* **Request**
Copy out all of the data below word for word, keeping every line in its original order.

═════ Records for processing ═════

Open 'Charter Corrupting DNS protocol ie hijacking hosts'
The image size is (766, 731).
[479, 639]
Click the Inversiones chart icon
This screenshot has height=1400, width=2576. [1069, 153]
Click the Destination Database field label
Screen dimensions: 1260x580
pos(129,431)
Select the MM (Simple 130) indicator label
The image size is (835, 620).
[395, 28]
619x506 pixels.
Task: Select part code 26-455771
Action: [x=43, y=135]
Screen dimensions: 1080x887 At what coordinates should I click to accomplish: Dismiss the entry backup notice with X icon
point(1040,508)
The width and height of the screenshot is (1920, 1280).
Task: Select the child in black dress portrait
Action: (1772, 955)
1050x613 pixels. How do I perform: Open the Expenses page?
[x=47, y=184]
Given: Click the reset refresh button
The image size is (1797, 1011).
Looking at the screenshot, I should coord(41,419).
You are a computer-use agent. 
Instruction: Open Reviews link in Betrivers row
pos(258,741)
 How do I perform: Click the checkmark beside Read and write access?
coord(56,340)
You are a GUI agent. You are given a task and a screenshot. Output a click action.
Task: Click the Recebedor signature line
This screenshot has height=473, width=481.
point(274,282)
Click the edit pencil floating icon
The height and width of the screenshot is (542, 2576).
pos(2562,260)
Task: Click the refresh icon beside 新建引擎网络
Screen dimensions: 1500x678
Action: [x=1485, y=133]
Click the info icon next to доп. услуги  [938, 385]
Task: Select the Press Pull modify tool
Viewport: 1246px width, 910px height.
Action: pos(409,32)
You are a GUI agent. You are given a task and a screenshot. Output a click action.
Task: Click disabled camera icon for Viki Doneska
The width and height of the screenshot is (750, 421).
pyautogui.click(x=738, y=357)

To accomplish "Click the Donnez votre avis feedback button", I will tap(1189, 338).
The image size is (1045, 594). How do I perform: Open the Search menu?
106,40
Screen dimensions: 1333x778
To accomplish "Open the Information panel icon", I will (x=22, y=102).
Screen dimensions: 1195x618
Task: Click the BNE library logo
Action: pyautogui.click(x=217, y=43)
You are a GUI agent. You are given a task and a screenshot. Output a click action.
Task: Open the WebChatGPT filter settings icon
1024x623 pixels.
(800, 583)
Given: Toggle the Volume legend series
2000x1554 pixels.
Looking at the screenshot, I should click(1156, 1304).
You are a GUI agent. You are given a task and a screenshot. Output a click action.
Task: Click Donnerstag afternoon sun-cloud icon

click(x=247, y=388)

═════

* **Complete response**
Open 'Charter Corrupting DNS protocol ie hijacking hosts'
The image size is (766, 731).
[479, 639]
Click the Inversiones chart icon
This screenshot has height=1400, width=2576. [1069, 153]
Click the Destination Database field label
Screen dimensions: 1260x580
pos(129,431)
Select the MM (Simple 130) indicator label
The image size is (835, 620).
[395, 28]
619x506 pixels.
Task: Select part code 26-455771
Action: [x=43, y=135]
Screen dimensions: 1080x887 At what coordinates should I click to accomplish: Dismiss the entry backup notice with X icon
point(1040,508)
The width and height of the screenshot is (1920, 1280).
Task: Select the child in black dress portrait
Action: (1772, 955)
1050x613 pixels. How do I perform: Open the Expenses page?
[x=47, y=184]
Given: Click the reset refresh button
The image size is (1797, 1011).
Looking at the screenshot, I should coord(41,419).
You are a computer-use agent. 
Instruction: Open Reviews link in Betrivers row
pos(258,741)
 How do I perform: Click the checkmark beside Read and write access?
coord(56,340)
You are a GUI agent. You are given a task and a screenshot. Output a click action.
Task: Click the Recebedor signature line
This screenshot has height=473, width=481.
point(274,282)
Click the edit pencil floating icon
The height and width of the screenshot is (542, 2576).
pos(2562,260)
Task: Click the refresh icon beside 新建引擎网络
Screen dimensions: 1500x678
Action: [x=1485, y=133]
Click the info icon next to доп. услуги  [938, 385]
Task: Select the Press Pull modify tool
Viewport: 1246px width, 910px height.
Action: pos(409,32)
You are a GUI agent. You are given a task and a screenshot. Output a click action.
Task: Click disabled camera icon for Viki Doneska
The width and height of the screenshot is (750, 421).
pyautogui.click(x=738, y=357)

To accomplish "Click the Donnez votre avis feedback button", I will tap(1189, 338).
The image size is (1045, 594). How do I perform: Open the Search menu?
106,40
Screen dimensions: 1333x778
To accomplish "Open the Information panel icon", I will (x=22, y=102).
Screen dimensions: 1195x618
Task: Click the BNE library logo
Action: pyautogui.click(x=217, y=43)
You are a GUI agent. You are given a task and a screenshot. Output a click action.
Task: Open the WebChatGPT filter settings icon
1024x623 pixels.
(800, 583)
Given: Toggle the Volume legend series
2000x1554 pixels.
Looking at the screenshot, I should click(1156, 1304).
You are a GUI agent. You are given a task and a screenshot. Output a click action.
Task: Click Donnerstag afternoon sun-cloud icon

click(x=247, y=388)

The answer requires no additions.